Four. Gevent Profile

# 安装
一:
    pip3 install gevent
二:
    PyCharm里settings-----> Project Interpreter-----> 右上角的加号+  ------> 搜索框里搜索

Gevent is a third-party library, you can easily implement synchronous or asynchronous concurrent programming by gevent, the main mode is used in gevent Greenlet , it is a form of access Python C extension module lightweight coroutines. Greenlet all run inside the main operating system processes, but they are collaboratively scheduling.

#用法
g1=gevent.spawn(func,1,2,3,x=4,y=5)创建一个协程对象g1,spawn括号内第一个参数是函数名,如eat,后面可以有多个参数,可以是位置实参或关键字实参,都是传给函数eat的,spawn是异步提交任务

g2=gevent.spawn(func2)

g1.join() #等待g1结束

g2.join() #等待g2结束  有人测试的时候会发现,不写第二个join也能执行g2,是的,协程帮你切换执行了,但是你会发现,如果g2里面的任务执行的时间长,但是不写join的话,就不会执行完等到g2剩下的任务了


#或者上述两步合作一步:gevent.joinall([g1,g2])

g1.value#拿到func1的返回值

It will automatically switch tasks encountered blocking IO

import gevent
def eat(name):
    print('%s eat 1' %name)
    gevent.sleep(2)
    print('%s eat 2' %name)

def play(name):
    print('%s play 1' %name)
    gevent.sleep(1)
    print('%s play 2' %name)


g1=gevent.spawn(eat,'egon')
g2=gevent.spawn(play,name='egon')
g1.join()
g2.join()
#或者gevent.joinall([g1,g2])
print('主')

遇到I/O切换

EXAMPLE upper gevent.sleep (2) is simulated gevent io recognizable obstruction,

  And time.sleep (2) or other obstruction, GEVENT is not directly recognize the need to use the following line, patch, can be identified

  Before monkey.patch_all () must be placed in front of those patched, such as time, socket module; from gevent import monkey

  Or we simply remember to: use gevent, you need to be from gevent import monkey; beginning monkey.patch_all () into file

from gevent import monkey;monkey.patch_all() #必须写在最上面,这句话后面的所有阻塞全部能够识别了

import gevent  #直接导入即可
import time
def eat():
    #print()  
    print('eat food 1')
    time.sleep(2)  #加上mokey就能够识别到time模块的sleep了
    print('eat food 2')

def play():
    print('play 1')
    time.sleep(1)  #来回切换,直到一个I/O的时间结束,这里都是我们个gevent做得,不再是控制不了的操作系统了。
    print('play 2')

g1=gevent.spawn(eat)
g2=gevent.spawn(play_phone)
gevent.joinall([g1,g2])
print('主')

We can use threading.current_thread (). GetName () to view each g1 and g2, view results DummyThread-n, that is false threads, virtual threads, in fact, in a thread inside

  Task switching process threads switch by the operating system itself, you can not control yourself

  Coroutine is to switch through their own program (codes), they can control, task switching is only met when the coroutine module can identify the IO operation, the program will achieve concurrent effect, if all programs are not IO operation, then basically the serial execution.
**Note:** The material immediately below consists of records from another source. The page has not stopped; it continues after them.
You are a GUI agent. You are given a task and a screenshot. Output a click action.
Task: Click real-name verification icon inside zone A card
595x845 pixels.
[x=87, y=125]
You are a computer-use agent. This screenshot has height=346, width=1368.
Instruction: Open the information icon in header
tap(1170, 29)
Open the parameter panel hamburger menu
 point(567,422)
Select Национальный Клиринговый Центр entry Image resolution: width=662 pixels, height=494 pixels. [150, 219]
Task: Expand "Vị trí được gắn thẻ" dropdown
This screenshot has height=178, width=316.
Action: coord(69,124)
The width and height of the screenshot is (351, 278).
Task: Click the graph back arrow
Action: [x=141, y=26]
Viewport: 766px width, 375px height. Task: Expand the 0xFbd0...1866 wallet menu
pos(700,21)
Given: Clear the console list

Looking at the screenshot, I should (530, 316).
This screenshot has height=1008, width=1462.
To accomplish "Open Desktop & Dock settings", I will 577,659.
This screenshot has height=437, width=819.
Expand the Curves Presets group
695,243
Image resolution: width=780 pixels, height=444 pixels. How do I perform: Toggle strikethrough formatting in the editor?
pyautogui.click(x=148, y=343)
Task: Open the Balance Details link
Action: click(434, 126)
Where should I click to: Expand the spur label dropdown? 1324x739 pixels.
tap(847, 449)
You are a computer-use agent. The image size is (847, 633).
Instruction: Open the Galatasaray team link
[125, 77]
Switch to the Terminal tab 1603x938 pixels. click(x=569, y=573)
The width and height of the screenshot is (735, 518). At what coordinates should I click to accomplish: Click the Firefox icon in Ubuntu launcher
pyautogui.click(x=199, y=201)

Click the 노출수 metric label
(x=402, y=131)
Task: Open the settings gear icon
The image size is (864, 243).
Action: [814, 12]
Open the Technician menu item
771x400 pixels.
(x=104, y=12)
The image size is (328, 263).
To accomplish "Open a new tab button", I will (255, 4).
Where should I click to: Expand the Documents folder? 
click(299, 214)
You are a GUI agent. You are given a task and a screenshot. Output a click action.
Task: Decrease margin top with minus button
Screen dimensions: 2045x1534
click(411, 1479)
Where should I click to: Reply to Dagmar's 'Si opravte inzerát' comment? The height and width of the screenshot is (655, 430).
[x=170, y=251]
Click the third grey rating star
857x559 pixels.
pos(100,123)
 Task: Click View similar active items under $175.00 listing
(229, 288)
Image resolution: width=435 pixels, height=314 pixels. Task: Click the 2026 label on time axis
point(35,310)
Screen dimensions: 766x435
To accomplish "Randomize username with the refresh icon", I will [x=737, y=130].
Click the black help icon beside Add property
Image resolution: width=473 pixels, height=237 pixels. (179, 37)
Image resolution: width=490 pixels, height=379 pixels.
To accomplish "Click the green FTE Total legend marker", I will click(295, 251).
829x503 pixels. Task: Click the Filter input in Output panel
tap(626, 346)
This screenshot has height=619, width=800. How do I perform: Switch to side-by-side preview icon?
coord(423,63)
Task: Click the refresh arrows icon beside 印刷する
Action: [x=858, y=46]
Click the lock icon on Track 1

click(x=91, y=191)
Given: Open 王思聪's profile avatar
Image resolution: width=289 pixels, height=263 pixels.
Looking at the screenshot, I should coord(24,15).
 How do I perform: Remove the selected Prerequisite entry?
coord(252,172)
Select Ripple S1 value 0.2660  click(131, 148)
Five Gevent of synchronous and asynchronous

from gevent import spawn,joinall,monkey;monkey.patch_all()

import time
def task(pid):
    """
    Some non-deterministic task
    """
    time.sleep(0.5)
    print('Task %s done' % pid)


def synchronous():
    for i in range(10):
        task(i)

def asynchronous():
    g_l=[spawn(task,i) for i in range(10)]
    joinall(g_l)

if __name__ == '__main__':
    print('Synchronous:')
    synchronous()

    print('Asynchronous:')
    asynchronous()
#上面程序的重要部分是将task函数封装到Greenlet内部线程的gevent.spawn。 初始化的greenlet列表存放在数组threads中,此数组被传给gevent.joinall 函数,后者阻塞当前流程,并执行所有给定的greenlet。执行流程只会在 所有greenlet执行完后才会继续向下走。

协程:同步异步对比

Application examples of a six Gevent

from gevent import monkey;monkey.patch_all()
import gevent
import requests
import time

def get_page(url):
    print('GET: %s' %url)
    response=requests.get(url)
    if response.status_code == 200:
        print('%d bytes received from %s' %(len(response.text),url))


start_time=time.time()
gevent.joinall([
    gevent.spawn(get_page,'https://www.python.org/'),
    gevent.spawn(get_page,'https://www.yahoo.com/'),
    gevent.spawn(get_page,'https://github.com/'),
])
stop_time=time.time()
print('run time is %s' %(stop_time-start_time))

协程应用:爬虫

The above program plus the last section of the serial code to see efficiency: If your program does not require high efficiency, what things concurrent coroutines ah ah like it would not have.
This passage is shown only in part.